Passage →
▼▼▼
Ending the R350 grant would be suicidal for the ANC – Busi Mavuso
Business Leadership South Africa CEO Busi Mavuso said the National Treasury extended the social relief of distress grant for another year because the government knows ending the grant would be “suicidal” ahead of an election year.
This comes after Finance Minister Enoch Godongwana delivered his Medium-Term Budget Policy Statement (MTBPS) on Wednesday, 1 November.
In his statement, the Minister said the R350 per month social relief of distress grant would be extended for another year.
Another R34 billion was allocated to extend the grant. It was initially started during the Covid-19 pandemic to offer relief for struggling households.
“Over the medium term, a provisional allocation is retained while a comprehensive review of the entire social grant system is finalised,” the Minister said.
Mavuso told Business Day TV that she welcomed the Minister’s statement and his emphasis on fiscal consolidation and discipline.
However, she said it was no surprise that the social relief of distress grant was extended even though the government cannot afford it.
“It’s going to cost the government another R34 billion, and although the government knows that they can’t afford the extension, they also know that it’s going to be suicidal to try and remove the R350 grant, especially with the elections that are coming around the corner,” she said.
She said the ruling ANC’s fear of losing votes may influence many of the decisions made in the MTBPS and the 2024 budget.
For example, she is sceptical of whether the government will be able to enforce the debt relief conditions the Minister proposed for Eskom and municipalities.
In the MTBPS, the Minister tabled the Eskom Debt Relief Amendment Bill to enhance the enforceability of the National Treasury’s conditions attached to the utility’s R254 billion debt relief agreement.
The Bill provides for the payment of interest by Eskom on amounts advanced as part of the debt relief loan and for the reduction of the amount of debt relief available to Eskom if the utility does not comply with the National Treasury conditions.
In addition, the government introduced support to relieve municipalities of their significant debts owed to Eskom.
On application by municipalities, the debt to Eskom up to 31 March 2023 will be written off over three years in equal annual tranches.
This is provided the municipality complies with set conditions, which include enforcing strict credit controls, enhanced revenue collection, and up-to-date payment of their Eskom monthly current accounts.
“From an Eskom and Municipal debt relief perspective, it will be interesting for me to see if the government will be able to hold the line and enforce the said debt relief conditions,” Mavuso said.
“Because if they don’t, then the debt will simply build up again, and the taxpayer will have to pay the cost of dysfunctional municipalities again.”
Mavuso said she is not confident that the government will be able to enforce these conditions on municipalities because it could mean cutting off the electricity supply to municipalities.
“If they cut off to municipalities, it means that the households are going to be affected, and if the households are going to be affected, then it’s going to impact the decisions of the electorate coming into 2024,” she explained.
▲▲▲
Information provided →
▼▼▼
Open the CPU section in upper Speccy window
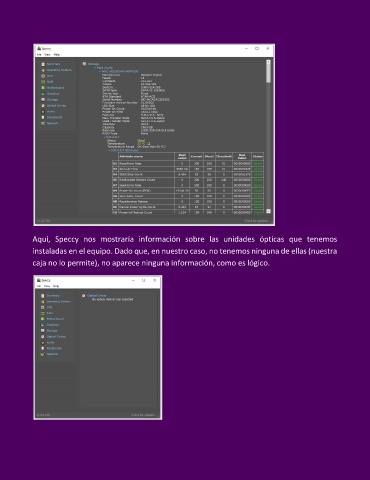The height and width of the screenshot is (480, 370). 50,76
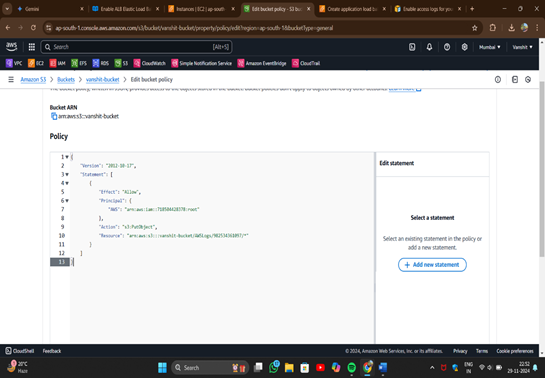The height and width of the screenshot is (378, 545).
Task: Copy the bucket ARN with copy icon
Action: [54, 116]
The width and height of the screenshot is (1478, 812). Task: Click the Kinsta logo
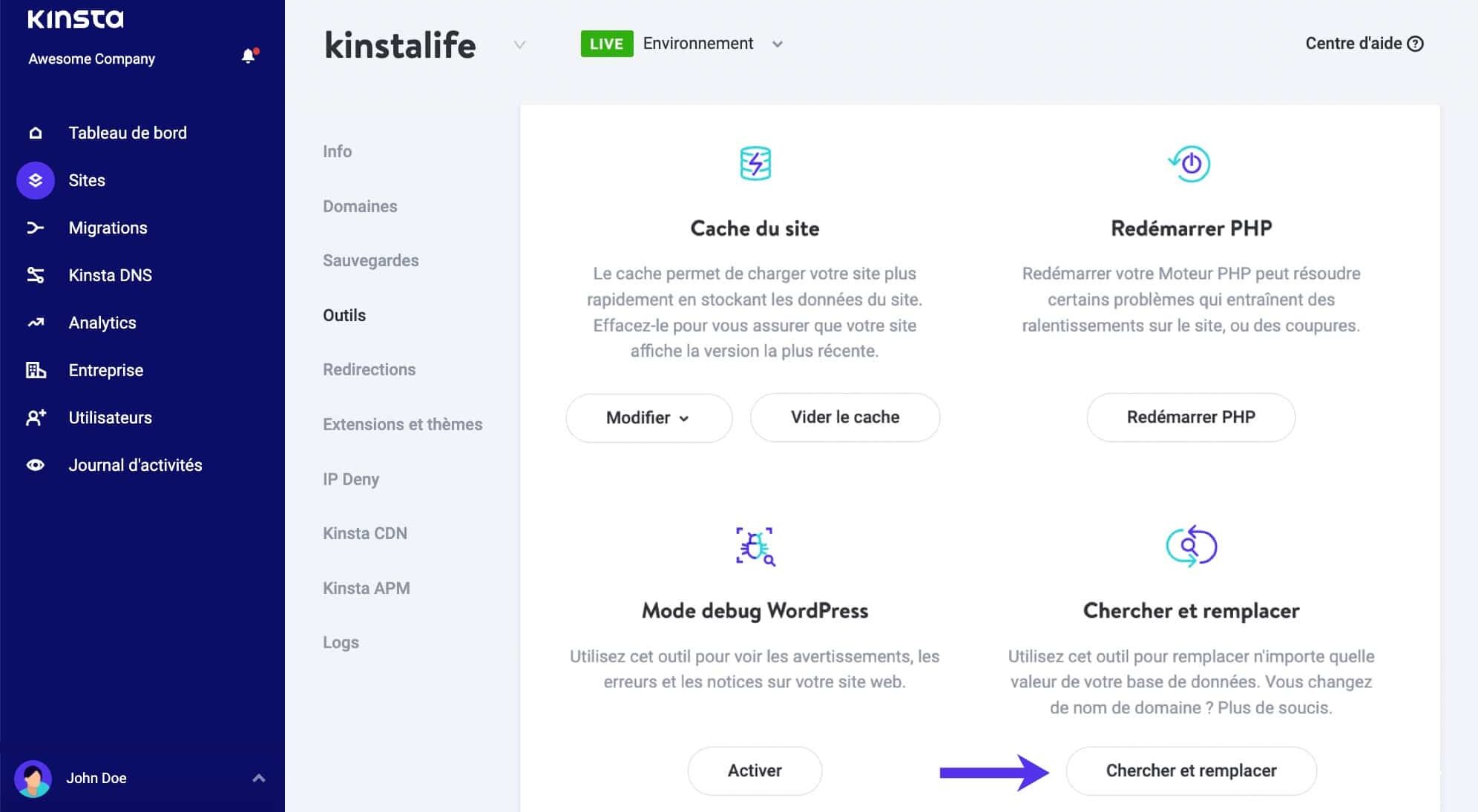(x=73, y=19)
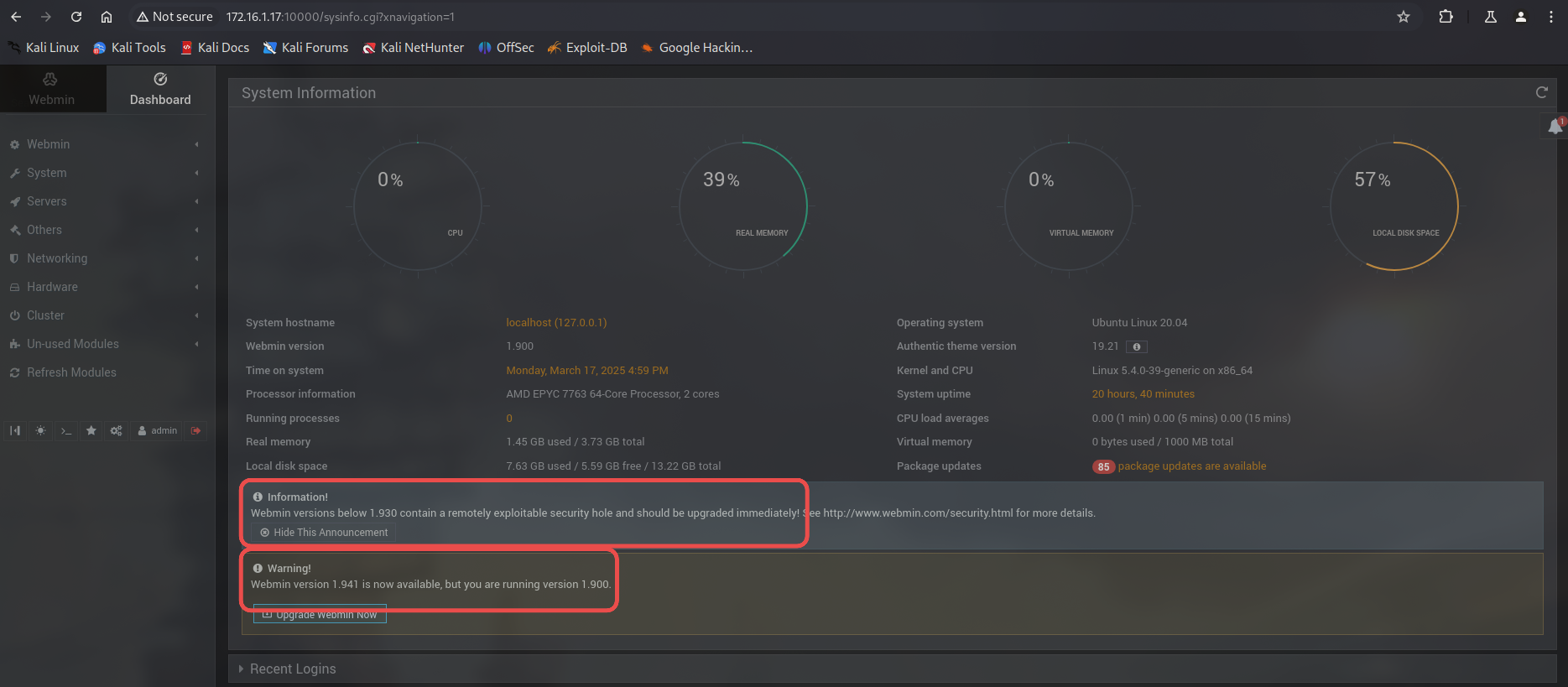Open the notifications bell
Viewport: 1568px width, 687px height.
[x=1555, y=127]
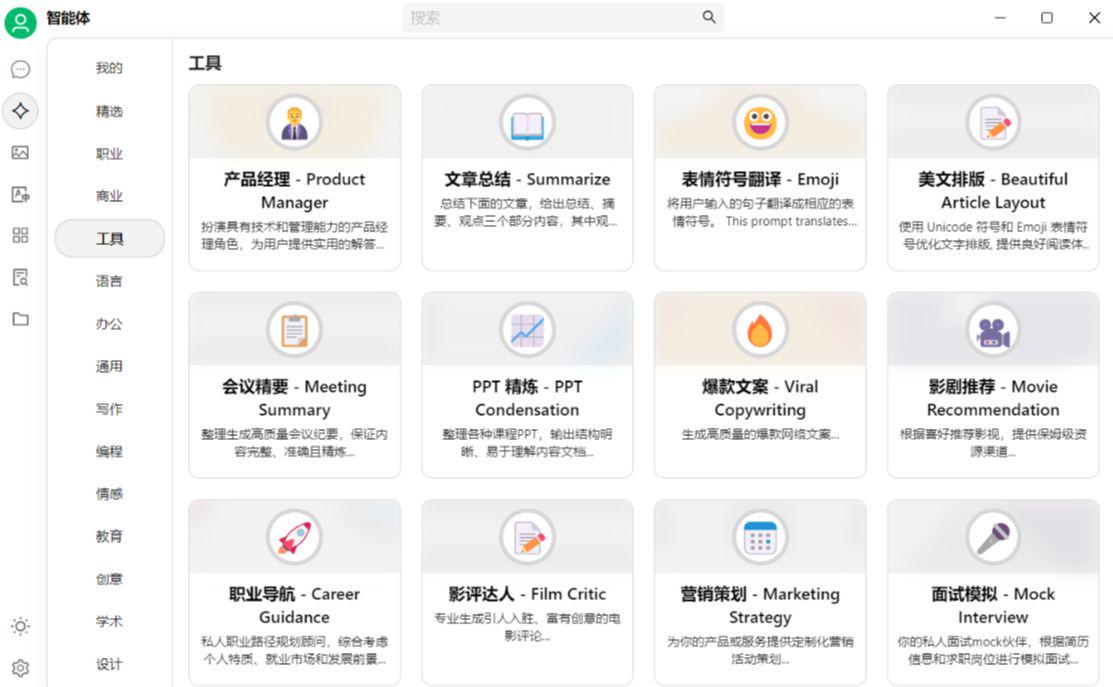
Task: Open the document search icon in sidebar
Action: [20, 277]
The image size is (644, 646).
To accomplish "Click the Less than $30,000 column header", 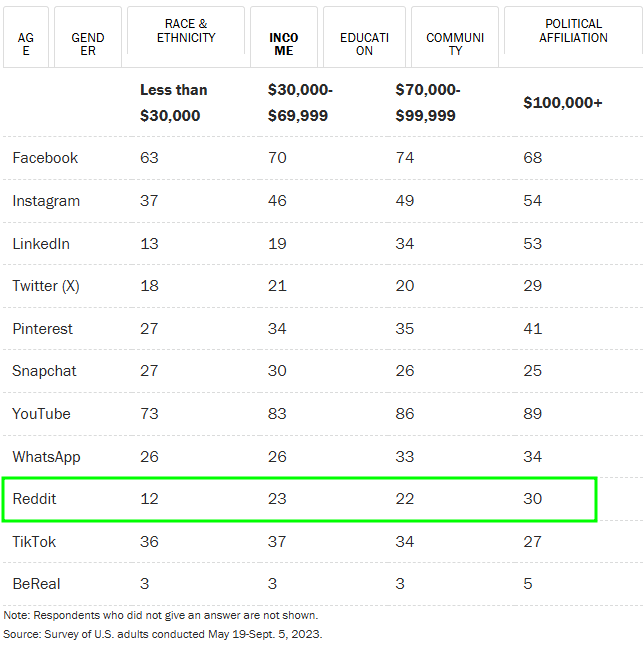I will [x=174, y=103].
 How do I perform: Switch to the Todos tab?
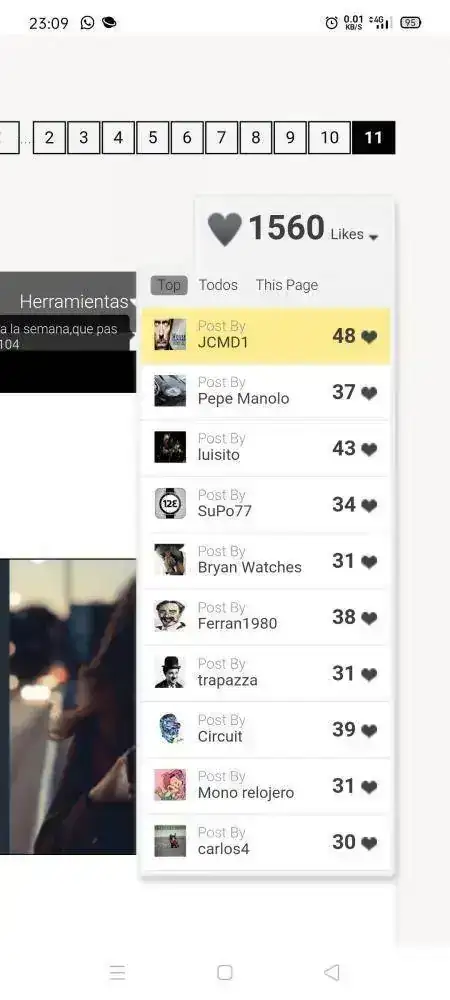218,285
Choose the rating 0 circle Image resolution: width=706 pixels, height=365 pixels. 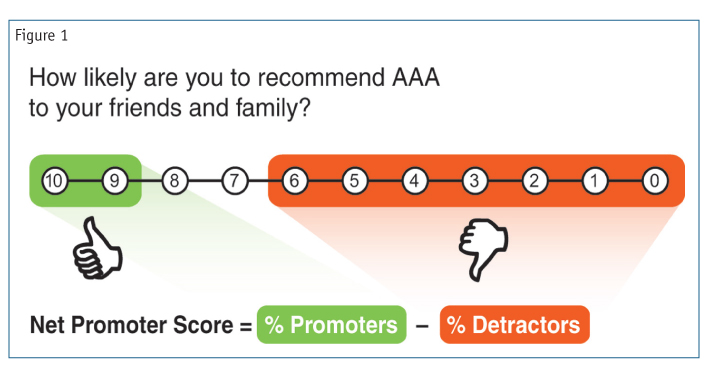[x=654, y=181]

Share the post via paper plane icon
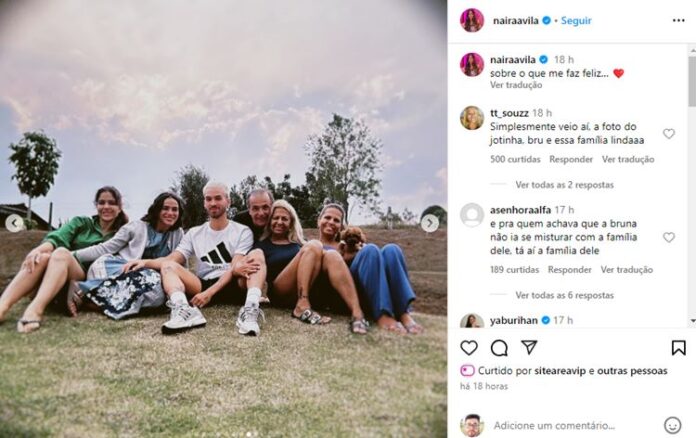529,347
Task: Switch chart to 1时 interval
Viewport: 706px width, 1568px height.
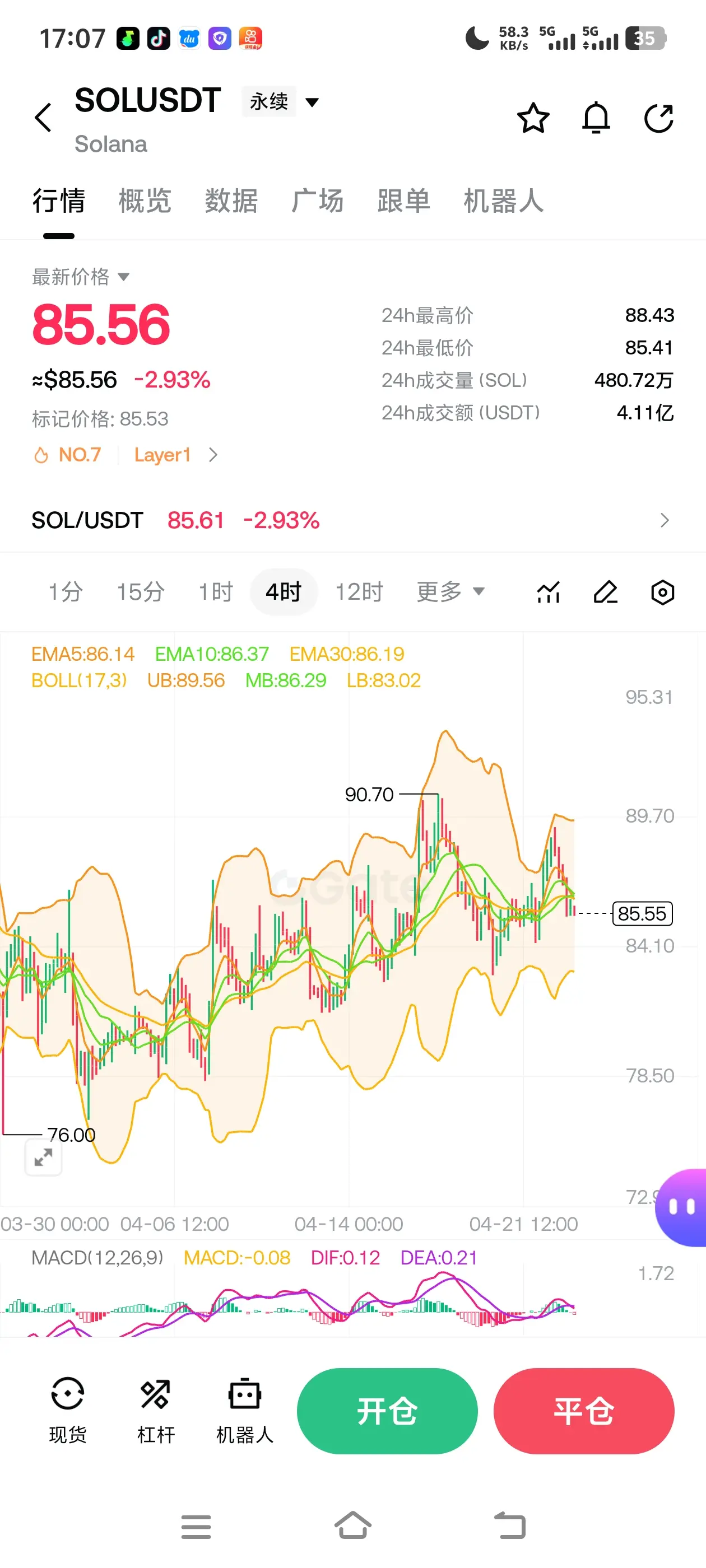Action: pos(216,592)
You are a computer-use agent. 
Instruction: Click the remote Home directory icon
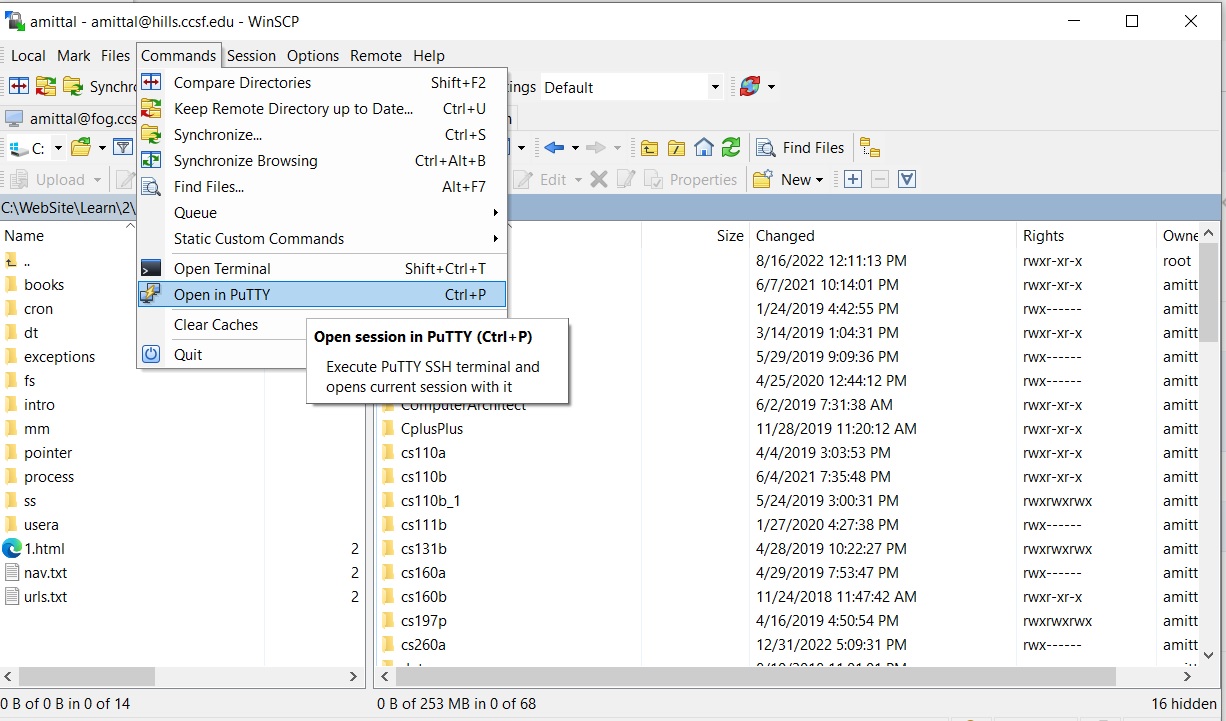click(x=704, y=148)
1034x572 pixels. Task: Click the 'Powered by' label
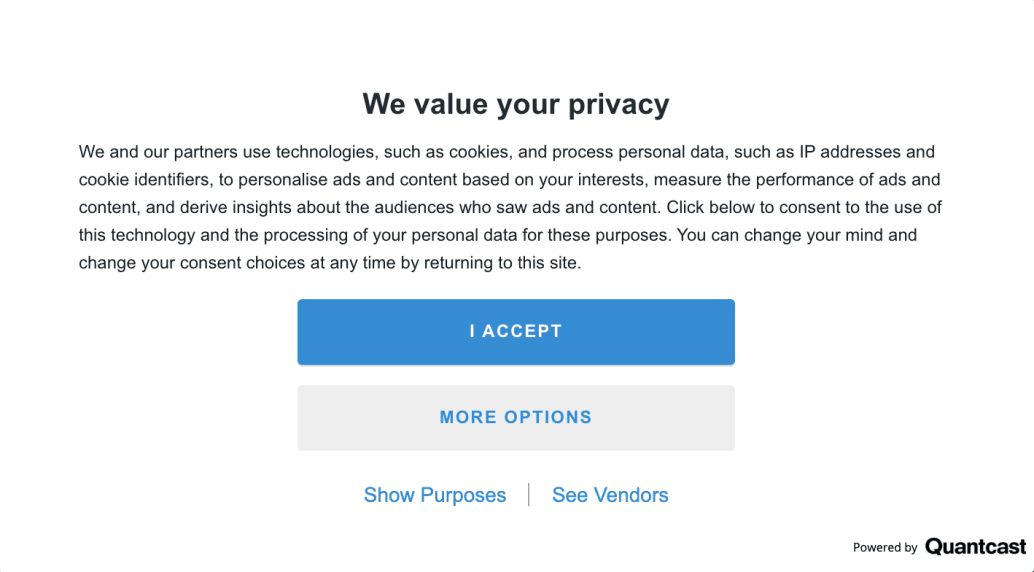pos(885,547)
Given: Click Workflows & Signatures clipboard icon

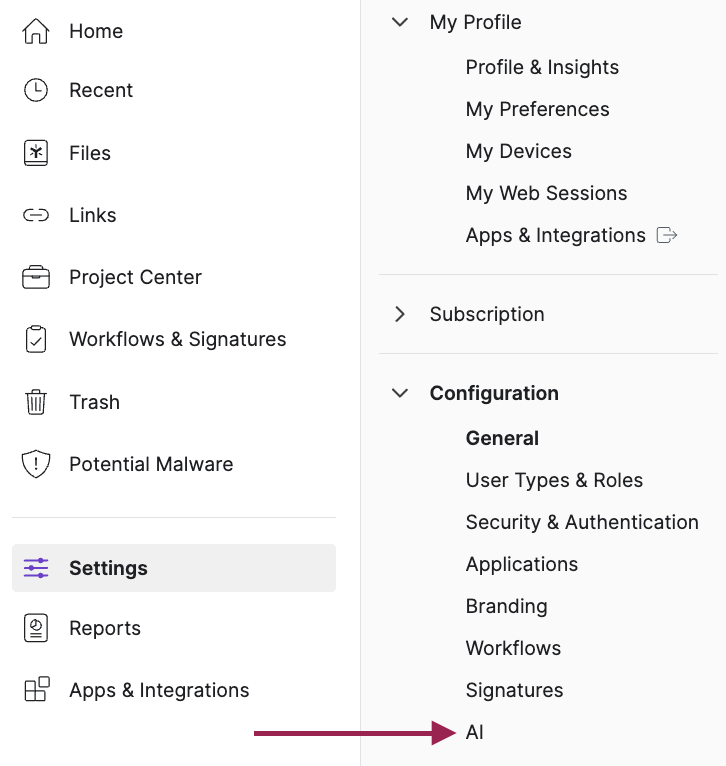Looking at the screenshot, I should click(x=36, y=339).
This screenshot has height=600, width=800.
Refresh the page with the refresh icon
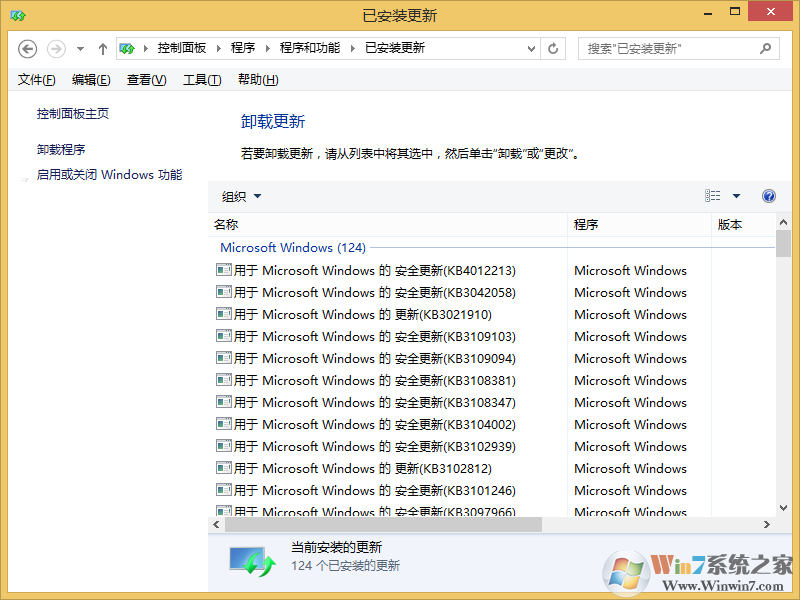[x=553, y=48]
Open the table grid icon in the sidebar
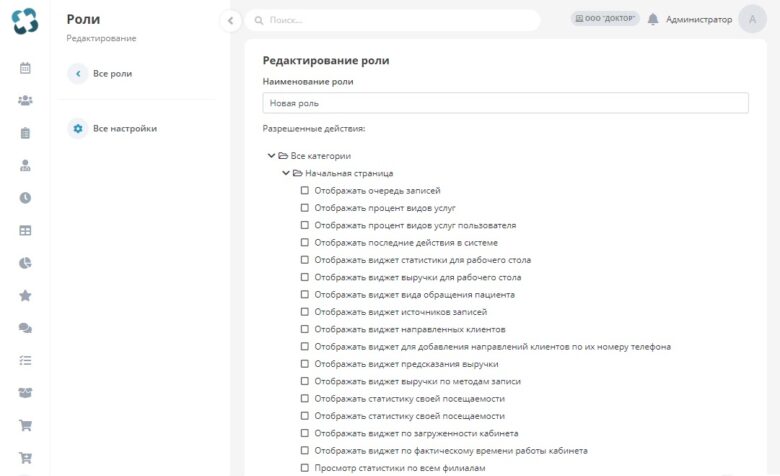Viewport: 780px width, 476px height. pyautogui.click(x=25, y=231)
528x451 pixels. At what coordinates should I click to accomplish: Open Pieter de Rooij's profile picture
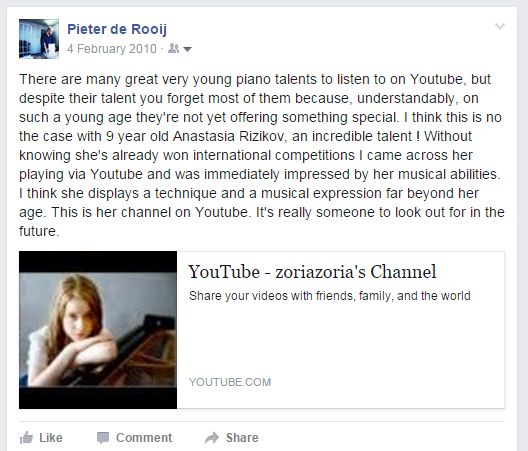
▲▲▲
What you are asked to do → In the article on the R350 grant, rewrite the part that opens with the words containing "In the MTBPS, the" and closes with "National Treasury conditions.", changing "the utility" to "the power company".

Solution to this exercise →
In the MTBPS, the Minister tabled the Eskom Debt Relief Amendment Bill to enhance the enforceability of the National Treasury’s conditions attached to the power company’s R254 billion debt relief agreement.
The Bill provides for the payment of interest by Eskom on amounts advanced as part of the debt relief loan and for the reduction of the amount of debt relief available to Eskom if the power company does not comply with the National Treasury conditions.